### [TASK BRIEF]
Please copy the items below word for word, from the start through the line containing "Action: 425,363", and leave the pictures out.

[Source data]
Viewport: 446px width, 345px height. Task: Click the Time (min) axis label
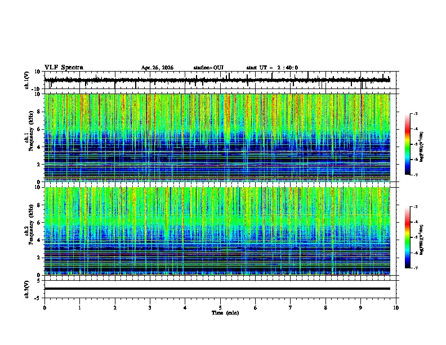pos(225,313)
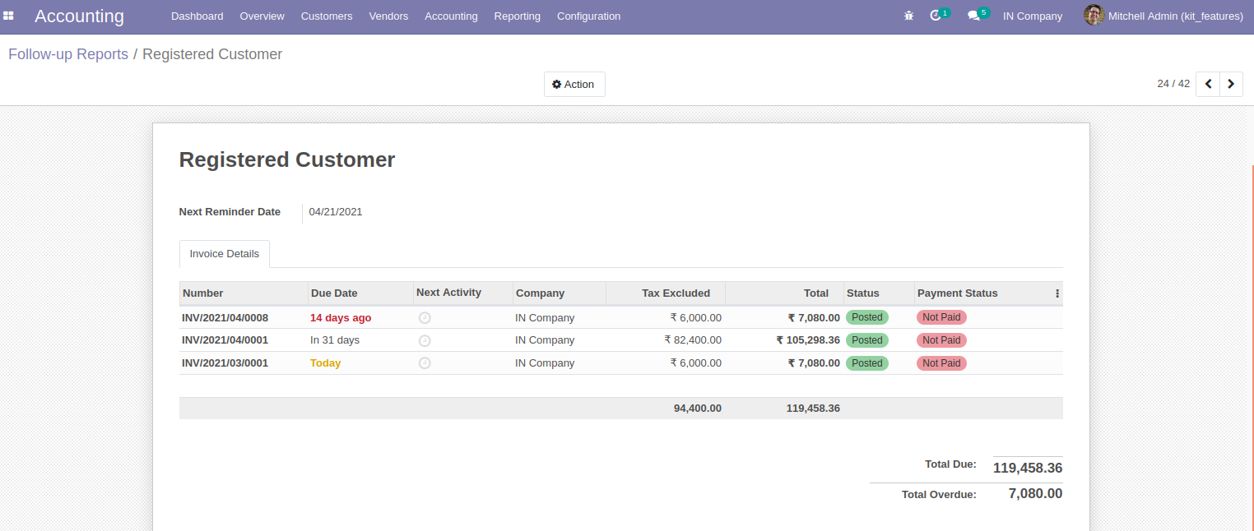The height and width of the screenshot is (531, 1254).
Task: Click activity clock for INV/2021/03/0001
Action: 425,363
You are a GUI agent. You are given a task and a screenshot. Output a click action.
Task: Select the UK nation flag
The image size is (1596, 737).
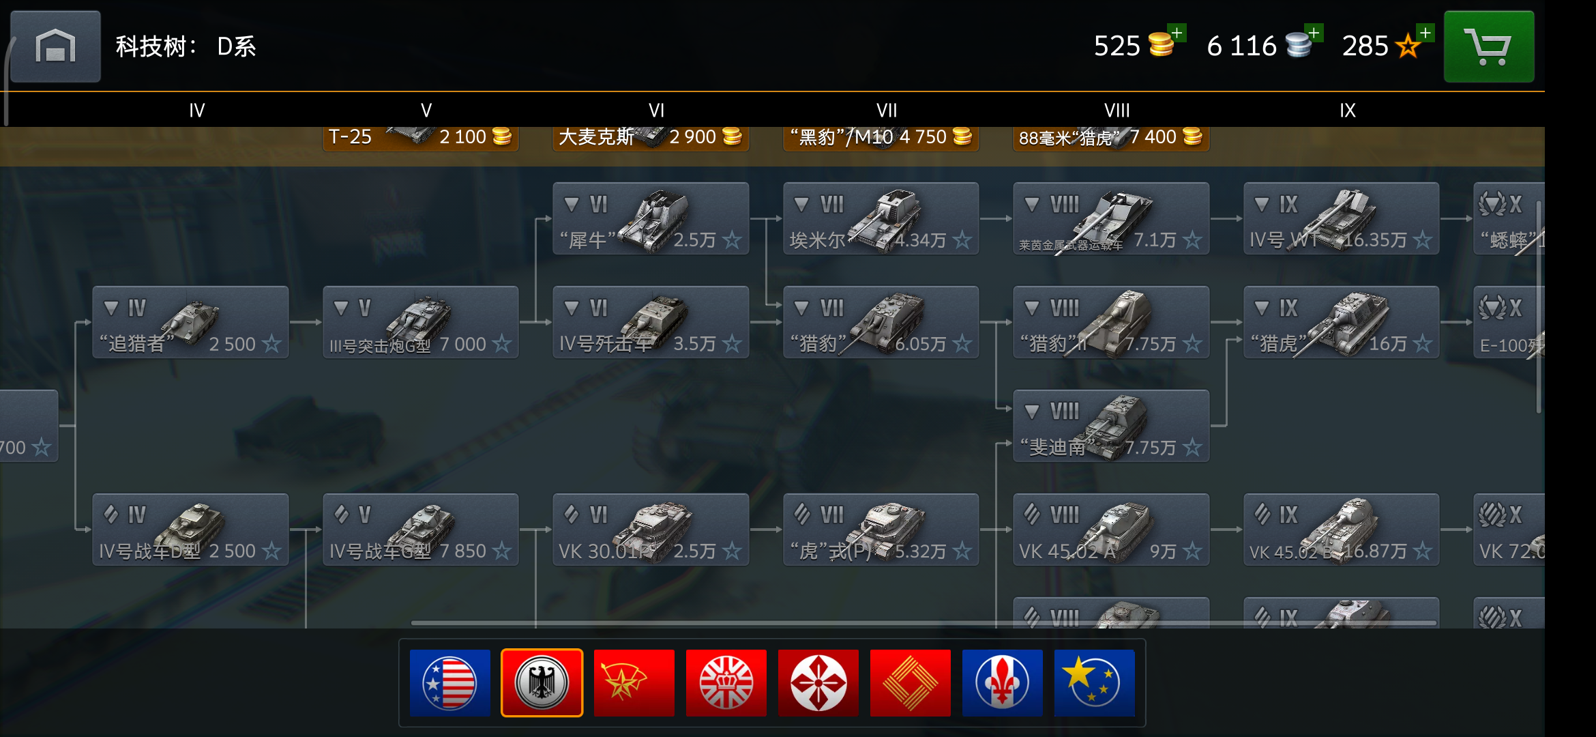pos(726,682)
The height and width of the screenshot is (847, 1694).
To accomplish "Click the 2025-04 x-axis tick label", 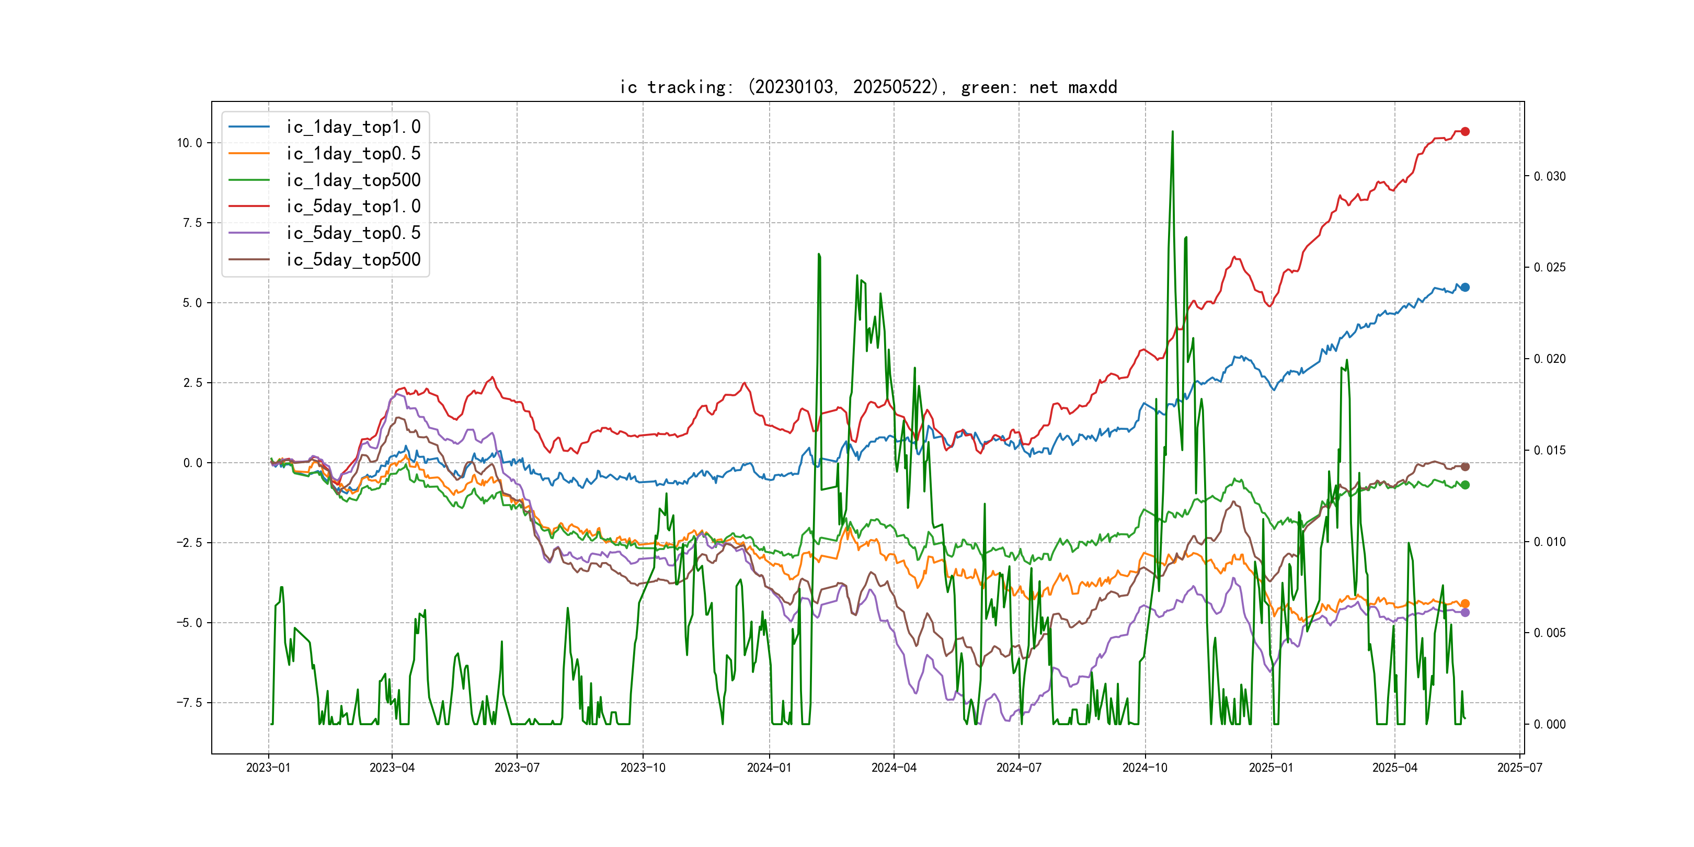I will [1394, 767].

### [REPLY TO THE EXERCISE]
Viewport: 446px width, 345px height. Task: Click the Time (min) axis label
pos(225,313)
The height and width of the screenshot is (531, 1254).
Task: Click activity clock for INV/2021/03/0001
Action: 425,363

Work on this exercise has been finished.